Samenstel van twee traditionele breedhuizen, genaamd "Sint-Jan" en "Sint-Mattheus", die omstreeks 1553-1554 werden opgetrokken door de kerkmeesters van de Onze-Lieve-Vrouwekathedraal. De panden maken deel uit van de huizenrij die aanleunt tegen het noordkoor van de kerk.
Gekoppelde rijwoningen van elk drie/twee traveeën en drie bouwlagen onder een zadeldak (nok parallel aan de straat, leien) met aandak. De bepleisterde en beschilderde lijstgevels zijn vermoedelijk opgetrokken in bak- en zandsteenbouw, verankerd door smeedijzeren muurankers waaronder met gekrulde spie. Aangepaste, rechthoekige deur- en vensteropeningen met hardstenen lekdrempel, vroegere kruiskozijnen. De twee middentraveeën monden uit in oorspronkelijk getrapte dakvensters van twee treden met schouderstukken en overhoeks topstuk; de getrapte afwerking is afgevlakt tot een puntgevel in het linker pand (nummer 14). Beide worden geopend door een rechthoekig luik met een latei en druiplijst op korbelen, waarboven een kleiner luikgat. Enkelhuisopstand in het linker pand. De winkelpui van het rechter pand (nummer 12) werd in 1846 in opdracht van Theresia Van Bellingen aangebracht door de aannemer Pierre H.A. Van Herck-Cels. Oorspronkelijk met middenportaal, paste de schrijnwerker C. Van Loon de pui in 1874 aan met het huidige zijportaal. Klassieke houten winkelpui met bewerkte pilasters en een entablement, vanaf een hardstenen plint.

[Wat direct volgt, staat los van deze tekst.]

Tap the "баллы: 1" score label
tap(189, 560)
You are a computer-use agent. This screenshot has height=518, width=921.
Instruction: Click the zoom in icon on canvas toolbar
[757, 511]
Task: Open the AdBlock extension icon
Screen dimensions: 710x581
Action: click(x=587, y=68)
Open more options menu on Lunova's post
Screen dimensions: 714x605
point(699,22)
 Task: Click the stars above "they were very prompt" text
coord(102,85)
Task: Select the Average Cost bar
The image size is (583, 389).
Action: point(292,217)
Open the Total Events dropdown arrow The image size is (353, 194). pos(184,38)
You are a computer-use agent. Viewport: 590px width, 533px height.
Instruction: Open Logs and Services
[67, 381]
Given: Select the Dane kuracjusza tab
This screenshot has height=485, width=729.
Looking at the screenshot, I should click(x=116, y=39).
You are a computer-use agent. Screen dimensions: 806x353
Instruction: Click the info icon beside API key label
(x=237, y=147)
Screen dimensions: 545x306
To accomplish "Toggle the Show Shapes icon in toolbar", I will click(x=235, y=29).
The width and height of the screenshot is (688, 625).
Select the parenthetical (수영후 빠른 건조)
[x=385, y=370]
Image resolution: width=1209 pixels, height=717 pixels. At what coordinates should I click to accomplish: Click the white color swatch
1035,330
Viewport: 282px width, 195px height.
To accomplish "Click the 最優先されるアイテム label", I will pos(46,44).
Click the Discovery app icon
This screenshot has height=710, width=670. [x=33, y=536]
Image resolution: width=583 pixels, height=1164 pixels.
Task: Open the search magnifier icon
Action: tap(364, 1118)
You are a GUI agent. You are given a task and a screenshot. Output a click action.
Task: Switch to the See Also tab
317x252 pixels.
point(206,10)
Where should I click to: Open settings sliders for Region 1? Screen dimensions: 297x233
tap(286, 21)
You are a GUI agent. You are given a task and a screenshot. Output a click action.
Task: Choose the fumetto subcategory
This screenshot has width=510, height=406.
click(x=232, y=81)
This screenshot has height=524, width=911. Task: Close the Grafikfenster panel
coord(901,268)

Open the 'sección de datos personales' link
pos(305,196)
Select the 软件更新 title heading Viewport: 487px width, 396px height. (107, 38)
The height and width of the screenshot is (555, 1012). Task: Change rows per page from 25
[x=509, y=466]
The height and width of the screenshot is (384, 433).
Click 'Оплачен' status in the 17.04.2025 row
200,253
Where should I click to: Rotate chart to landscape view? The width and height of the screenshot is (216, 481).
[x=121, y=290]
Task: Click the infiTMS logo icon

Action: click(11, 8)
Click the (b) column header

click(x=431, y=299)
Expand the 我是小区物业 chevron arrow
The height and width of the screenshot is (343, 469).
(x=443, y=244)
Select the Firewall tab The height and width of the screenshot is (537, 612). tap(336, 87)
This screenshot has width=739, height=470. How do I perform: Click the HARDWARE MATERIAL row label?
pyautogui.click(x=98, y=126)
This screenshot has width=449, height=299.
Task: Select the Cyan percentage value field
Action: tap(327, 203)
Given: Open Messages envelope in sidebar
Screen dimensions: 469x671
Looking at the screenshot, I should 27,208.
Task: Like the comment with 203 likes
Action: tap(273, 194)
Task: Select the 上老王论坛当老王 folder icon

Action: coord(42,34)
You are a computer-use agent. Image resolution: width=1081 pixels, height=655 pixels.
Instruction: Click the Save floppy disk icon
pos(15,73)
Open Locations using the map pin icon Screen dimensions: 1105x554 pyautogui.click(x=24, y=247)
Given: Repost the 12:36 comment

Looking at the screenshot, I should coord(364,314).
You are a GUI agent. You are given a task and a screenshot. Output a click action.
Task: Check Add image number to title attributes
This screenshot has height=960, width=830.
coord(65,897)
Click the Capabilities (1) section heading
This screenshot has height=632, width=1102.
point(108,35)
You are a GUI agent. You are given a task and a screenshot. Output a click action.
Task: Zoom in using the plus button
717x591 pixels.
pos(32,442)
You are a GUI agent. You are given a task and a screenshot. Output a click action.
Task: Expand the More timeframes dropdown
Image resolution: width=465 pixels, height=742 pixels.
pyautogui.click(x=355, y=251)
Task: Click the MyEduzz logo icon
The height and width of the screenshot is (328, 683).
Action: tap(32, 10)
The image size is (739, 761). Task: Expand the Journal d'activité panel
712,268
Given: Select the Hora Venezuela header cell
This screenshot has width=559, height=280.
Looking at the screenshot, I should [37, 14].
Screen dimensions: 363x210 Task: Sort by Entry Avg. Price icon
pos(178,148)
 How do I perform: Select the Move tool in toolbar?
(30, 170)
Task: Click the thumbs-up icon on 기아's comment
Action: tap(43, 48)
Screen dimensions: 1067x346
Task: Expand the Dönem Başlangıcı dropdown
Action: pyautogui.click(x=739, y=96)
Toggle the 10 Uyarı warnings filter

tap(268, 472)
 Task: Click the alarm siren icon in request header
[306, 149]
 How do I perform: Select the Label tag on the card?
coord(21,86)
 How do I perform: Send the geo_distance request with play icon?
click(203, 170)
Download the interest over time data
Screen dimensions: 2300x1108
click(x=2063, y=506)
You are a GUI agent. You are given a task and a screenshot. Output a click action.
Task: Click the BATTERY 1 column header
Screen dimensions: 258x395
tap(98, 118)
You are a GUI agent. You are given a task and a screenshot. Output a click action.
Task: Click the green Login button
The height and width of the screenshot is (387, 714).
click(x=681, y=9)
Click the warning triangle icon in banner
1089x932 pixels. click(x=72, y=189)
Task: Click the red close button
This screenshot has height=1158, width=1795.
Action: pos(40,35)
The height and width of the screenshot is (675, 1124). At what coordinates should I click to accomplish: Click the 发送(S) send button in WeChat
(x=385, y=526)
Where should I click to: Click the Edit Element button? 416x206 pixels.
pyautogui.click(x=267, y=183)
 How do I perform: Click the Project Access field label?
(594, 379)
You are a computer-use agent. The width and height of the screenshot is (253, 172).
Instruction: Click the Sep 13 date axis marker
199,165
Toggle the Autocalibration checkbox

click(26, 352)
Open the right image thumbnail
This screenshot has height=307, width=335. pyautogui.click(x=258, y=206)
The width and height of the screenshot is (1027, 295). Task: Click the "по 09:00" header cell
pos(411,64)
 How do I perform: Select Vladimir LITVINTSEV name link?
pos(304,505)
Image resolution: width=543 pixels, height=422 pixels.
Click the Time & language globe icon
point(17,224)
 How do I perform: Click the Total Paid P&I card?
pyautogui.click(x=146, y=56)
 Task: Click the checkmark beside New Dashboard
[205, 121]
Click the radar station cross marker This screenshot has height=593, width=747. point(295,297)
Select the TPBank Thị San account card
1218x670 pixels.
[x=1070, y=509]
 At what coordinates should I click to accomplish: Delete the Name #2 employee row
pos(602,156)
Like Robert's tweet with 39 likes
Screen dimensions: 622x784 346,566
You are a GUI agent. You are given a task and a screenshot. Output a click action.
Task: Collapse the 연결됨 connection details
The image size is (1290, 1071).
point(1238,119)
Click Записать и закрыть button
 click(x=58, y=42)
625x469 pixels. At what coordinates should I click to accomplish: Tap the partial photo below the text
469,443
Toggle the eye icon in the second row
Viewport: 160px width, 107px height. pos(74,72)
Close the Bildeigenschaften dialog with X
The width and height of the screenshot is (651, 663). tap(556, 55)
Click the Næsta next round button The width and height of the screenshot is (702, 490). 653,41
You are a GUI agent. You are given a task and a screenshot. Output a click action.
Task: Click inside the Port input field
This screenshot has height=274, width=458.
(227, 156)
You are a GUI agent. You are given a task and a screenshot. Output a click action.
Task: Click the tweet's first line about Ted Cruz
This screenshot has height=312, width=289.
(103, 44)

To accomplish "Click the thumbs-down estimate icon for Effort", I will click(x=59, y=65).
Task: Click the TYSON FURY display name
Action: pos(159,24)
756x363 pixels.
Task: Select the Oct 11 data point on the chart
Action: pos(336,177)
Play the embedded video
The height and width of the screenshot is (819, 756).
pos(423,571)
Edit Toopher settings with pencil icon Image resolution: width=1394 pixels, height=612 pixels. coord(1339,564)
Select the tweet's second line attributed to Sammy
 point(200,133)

In 1988 werd op de eerste verdieping fragmenten ontdekt van een vrij volledig bewaarde wand- en plafondbeschildering in renaissancestijl uit de tweede helft van de 16de eeuw. De wanden vertoonden een marmerinmitatiedecor, de balkenzoldering een sjabloonpatroon. Het geheel bleef niet bewaard.
Auteurs: Braeken, Jo
Datum:
De tekst wordt ter beschikking gesteld door: Agentschap Onroerend Erfgoed (AOE)
Je kan deze tekst citeren als: Braeken J. 2018: Sint-Jan en Sint-Mattheus [online], https://id.erfgoed.net/teksten/298233 (geraadpleegd op ).
Voormalig huis genaamd St.-Jan Evangelist, breedhuis van vier traveeën en drie bouwlagen onder zadeldak (kunstleien en leien), opklimmend tot de tweede helft van de 16de eeuw doch later verbouwd.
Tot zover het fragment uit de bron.